# Lots of Ducks and Good Bucks.  Members needed in McDuffie/Glascock club. 677 acres



## Hadden (May 4, 2013)

This is a new club consisting of two tracts in McDuffie/Warren and Glascock County totaling 677 acres.  The McDuffie/Warren County tract is owned by a Kaolin Company and until this year there properties were only hunted by employees and since the company has lots of land there was very little hunting pressure.

-There will be a total of 12 members @ $650 per member.

-Deer, Ducks and Turkeys are on both tracts.

-Glascock tract is 214 acres with pines, hardwood bottoms and two beaver ponds with good duck hunting.

-McDuffie/Warren County tract is 463 acres with thinned pines, lots of hardwoods with plenty of white oaks and beaver pond that has plenty of ducks.  Little Brier Creek runs through the property and provides a place to do some creek fishing.  This tract has it all.

-A place to camp with water and power will be available.

**Please see the attached pictures and maps**

Also attached are two pictures of deer I killed on the McDuffie county tract.

Give me a call if you have any question or would like to tour the properties and I also have more pictures of the property I can email to you.

Thanks

Doug Hadden
dhadden1@yahoo.com
706-833-6874


----------



## jp94 (May 6, 2013)

What kind of club rules are you going to have?

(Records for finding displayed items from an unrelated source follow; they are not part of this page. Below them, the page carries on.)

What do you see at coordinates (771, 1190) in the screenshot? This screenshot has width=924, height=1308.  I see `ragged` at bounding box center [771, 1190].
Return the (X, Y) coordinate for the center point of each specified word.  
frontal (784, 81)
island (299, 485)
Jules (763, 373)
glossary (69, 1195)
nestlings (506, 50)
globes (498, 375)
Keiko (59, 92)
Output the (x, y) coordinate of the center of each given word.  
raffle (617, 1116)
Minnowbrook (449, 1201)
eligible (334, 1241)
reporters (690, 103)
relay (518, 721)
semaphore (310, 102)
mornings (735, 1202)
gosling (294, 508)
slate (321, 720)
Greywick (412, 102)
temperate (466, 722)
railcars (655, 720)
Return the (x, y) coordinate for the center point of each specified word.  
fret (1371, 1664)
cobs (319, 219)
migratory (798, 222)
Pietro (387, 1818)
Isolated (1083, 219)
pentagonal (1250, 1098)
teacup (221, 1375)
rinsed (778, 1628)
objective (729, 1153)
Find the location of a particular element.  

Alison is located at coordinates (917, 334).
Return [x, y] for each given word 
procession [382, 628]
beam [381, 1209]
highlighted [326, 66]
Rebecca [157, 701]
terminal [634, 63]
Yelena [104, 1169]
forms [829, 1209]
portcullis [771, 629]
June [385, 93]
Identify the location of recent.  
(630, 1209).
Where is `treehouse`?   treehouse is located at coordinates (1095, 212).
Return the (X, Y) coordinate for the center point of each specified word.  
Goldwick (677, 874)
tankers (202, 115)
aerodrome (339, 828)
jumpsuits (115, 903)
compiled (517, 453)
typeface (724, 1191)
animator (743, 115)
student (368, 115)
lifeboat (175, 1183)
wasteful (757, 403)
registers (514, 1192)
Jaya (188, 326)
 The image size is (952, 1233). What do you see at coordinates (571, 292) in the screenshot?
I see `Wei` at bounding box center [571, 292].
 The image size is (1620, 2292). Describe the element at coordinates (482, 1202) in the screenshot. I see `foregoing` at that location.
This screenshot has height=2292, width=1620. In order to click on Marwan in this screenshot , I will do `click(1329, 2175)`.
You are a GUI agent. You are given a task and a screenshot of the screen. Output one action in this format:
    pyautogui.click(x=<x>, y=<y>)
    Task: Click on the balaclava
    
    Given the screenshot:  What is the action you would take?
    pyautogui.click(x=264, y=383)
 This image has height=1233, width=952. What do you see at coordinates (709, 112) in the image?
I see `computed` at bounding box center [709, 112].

Is it going to qdm? Will duck hunting be allowed during deer season?


----------



## ghadarits (May 7, 2013)

*Will duck hunting during deer season be OK??*

"Will duck hunting be allowed during deer season?"


----------



## Hadden (May 10, 2013)

*Duck Hunting*

Duck hunting will be allowed in deer season, there are three different beaver ponds between the two tracts.


----------



## Hadden (May 13, 2013)

We only have 6 openings left.


----------



## Leo74 (May 15, 2013)

Hello. I was checking to see if you still have openings in your club.


----------



## 1HAD1 (May 16, 2013)

hey, I talk to him last nite and after today we should be down to four...best way to get him is on his phone


----------



## Leo74 (May 16, 2013)

Thanks. I called and left a message.


----------



## Hadden (Jun 3, 2013)

We have 1 opening left to fill.  If you are interested give me a call at 706-833-6874 or email me at dhadden1@yahoo.com   Thanks!


----------



## jrclickgt (Jan 16, 2014)

Are there any openings for 2014-15?

Thanks,

Josh


----------



## Hadden (Jun 3, 2014)

We have a few openings, please let me know if your interested. Thanks


----------



## Don D (Jun 6, 2014)

I sent you a e-mail I have not heard back yet.


----------



## jap (Jul 31, 2014)

*Openings*

Any more openings


----------



## Hooked On Quack (Jul 31, 2014)

I'm surprised Thiele hasn't cut the timber yet, they sure butchered up the land that butts up to mine.


----------